IE prevention is no longer recommended in repaired CHD, in case of no residual lesion but prophylaxis should be applied within the first 6 months after repair, while endothelialization develops, particularly after patch closure of a VSD. However, any residual shunt or associated lesion, such as aortic insufficiency, will justify lifelong IE prophylaxis, given that endothelialization cannot occur. This assessment seems to be in discrepancy with the same native unrepaired lesion (i.e. VSD or aortic regurgitation).
A review by Knirsch et al. aimed to estimate the mean frequency of repaired and unrepaired CHD in an IE series . The author showed that IE is a lifetime risk for repaired, non-operated and palliated CHD. Aortic and mitral valves are the most frequent targets for IE, including unoperated and non-haemodynamically significant valvulopathies.

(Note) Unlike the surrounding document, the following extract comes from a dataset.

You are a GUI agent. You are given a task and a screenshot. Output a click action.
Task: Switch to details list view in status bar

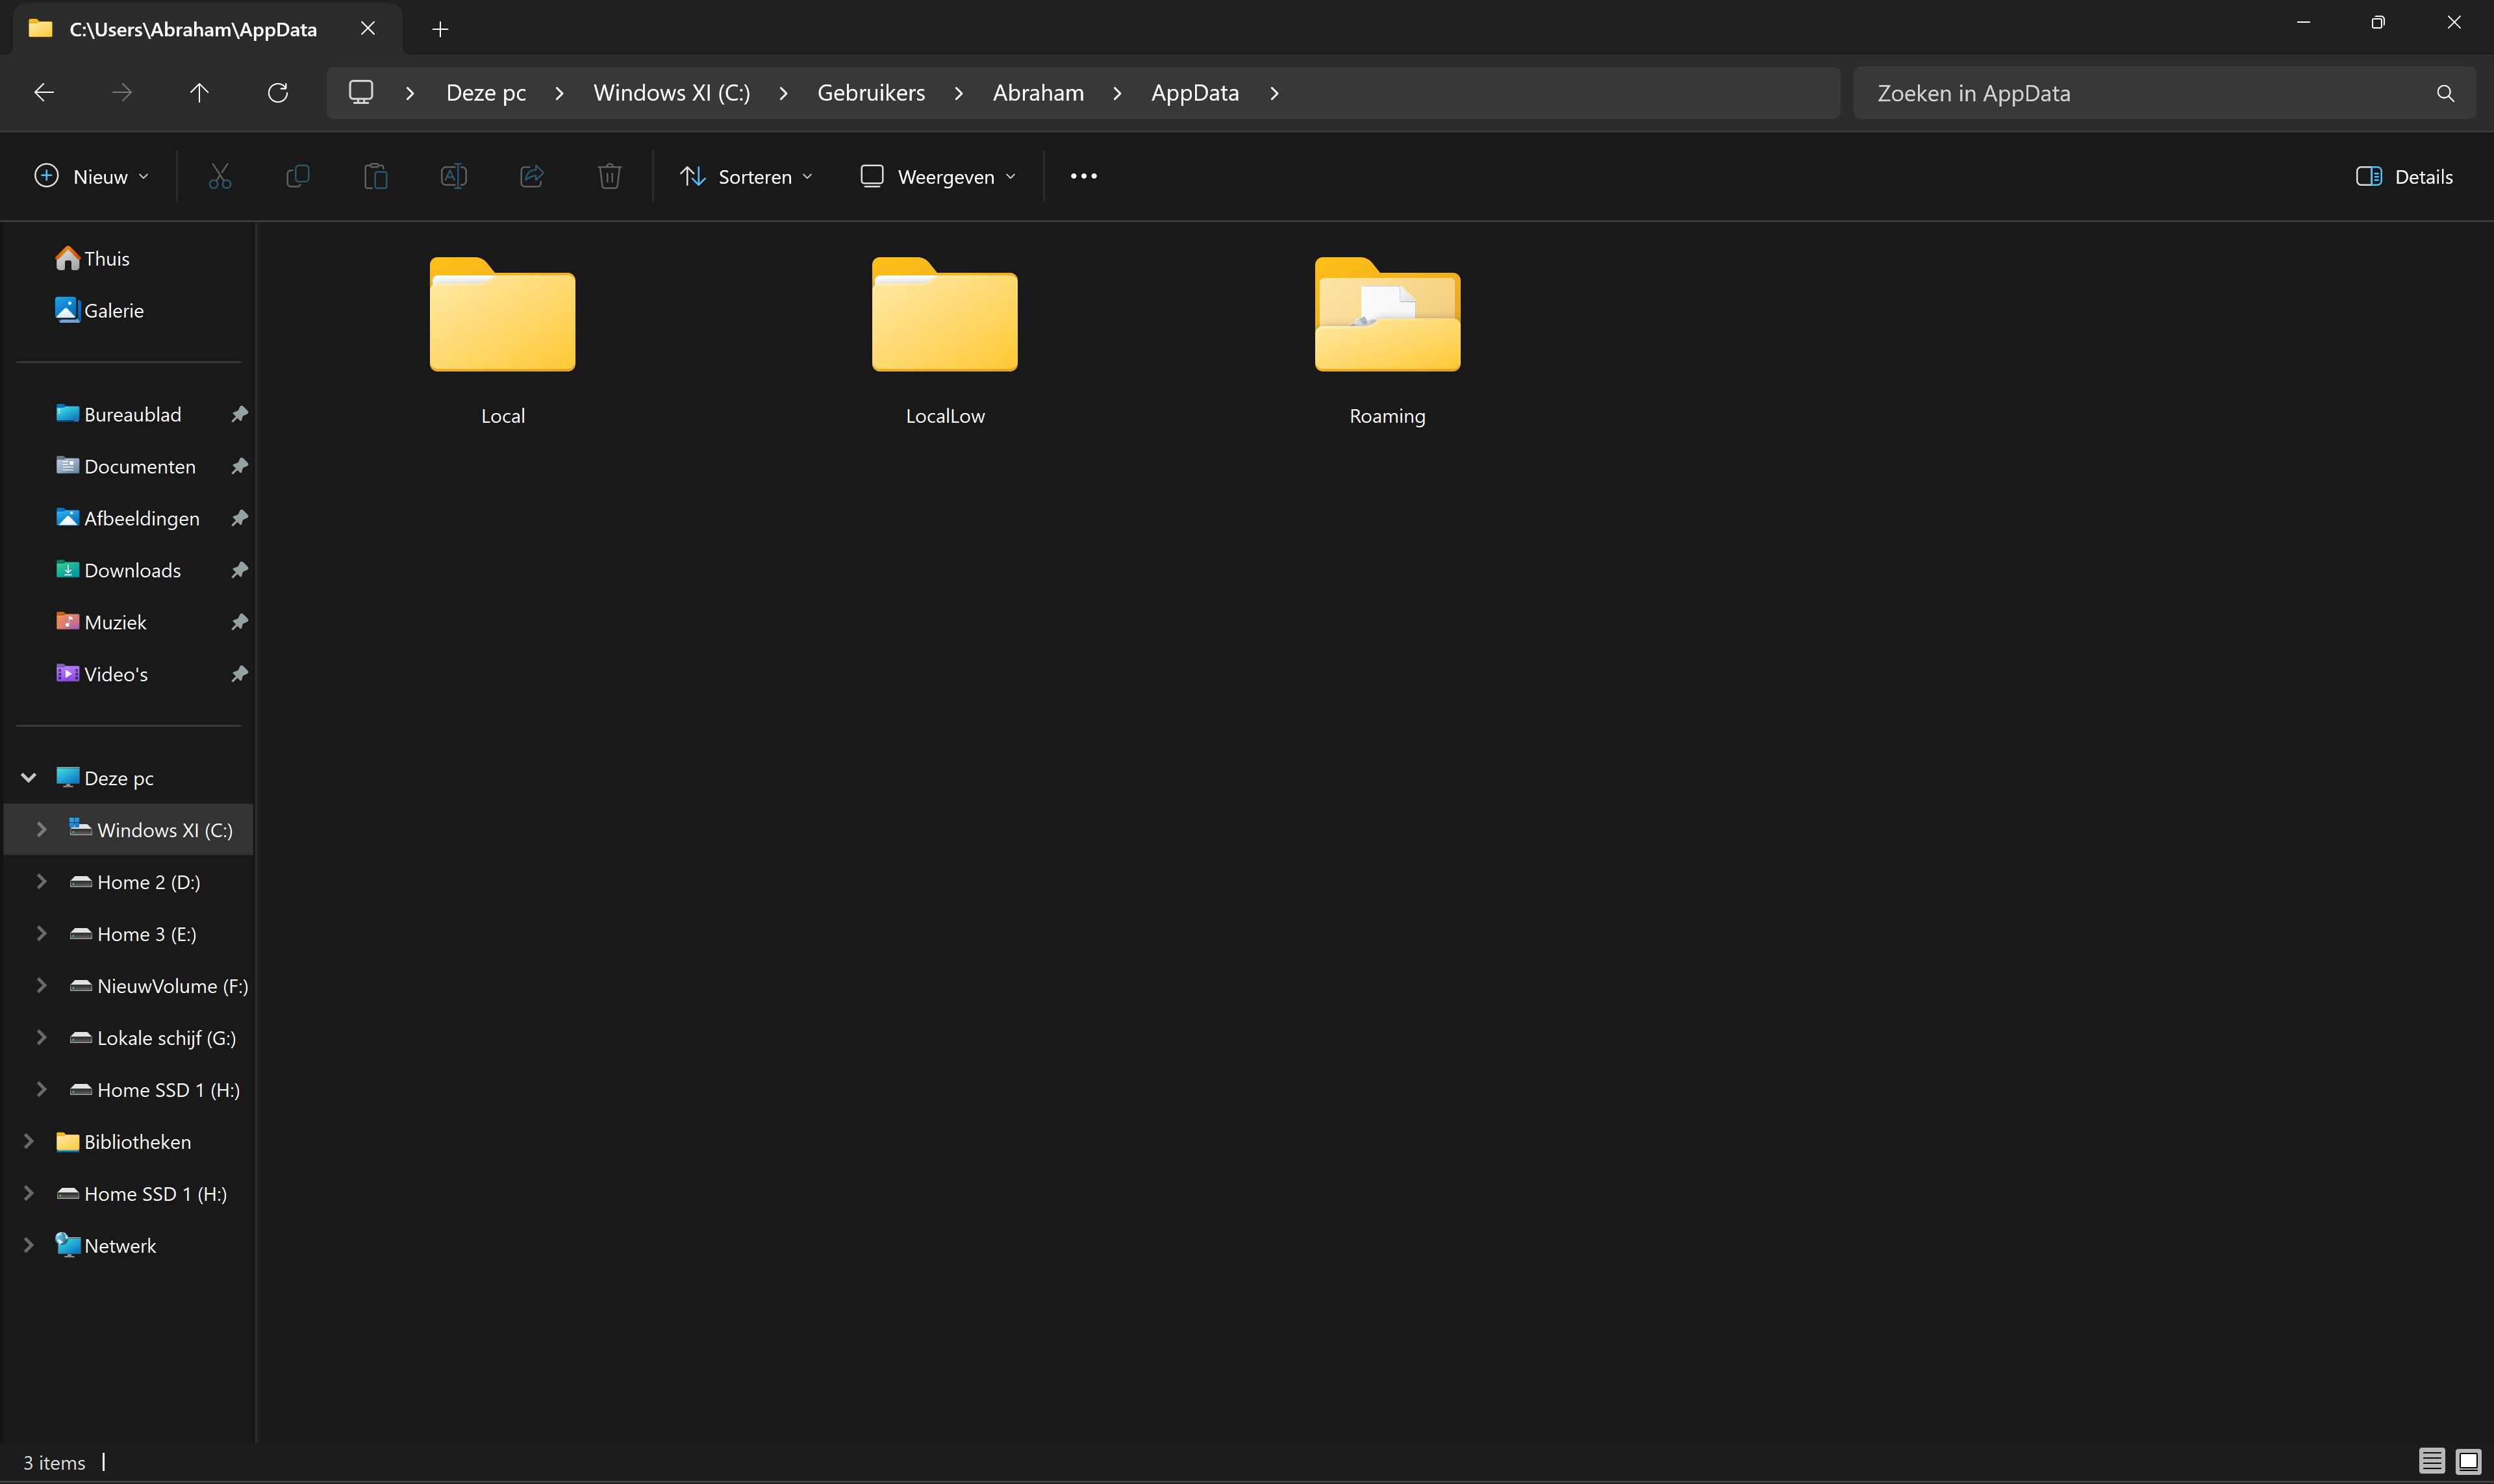pyautogui.click(x=2431, y=1461)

If unrepaired, VSD is the most frequent CHD associated with IE. The cumulative incidence of IE over a 25-year follow-up after surgical repair (or interventional procedure) is as follows, according to the CHD:
- •
1.3% for tetralogy of Fallot;
- •
2.7%for VSD;
- •
2.8% for primum-type atrial septal defect (ASD);
- •
3.5% for coarctation of aorta;
- •
13% for aortic valve stenosis;
- •
0% for ostium secundum ASD, patent ductus arteriosus (PDA) and pulmonary valve stenosis.
A 30-year follow-up demonstrated a cumulative IE incidence of 4.0% for transposition of the great arteries, 5.3% for pulmonary atresia with intact ventricular septum and up to 6.4% for VSD . Risk is evidently increased by any prosthetic material and devices.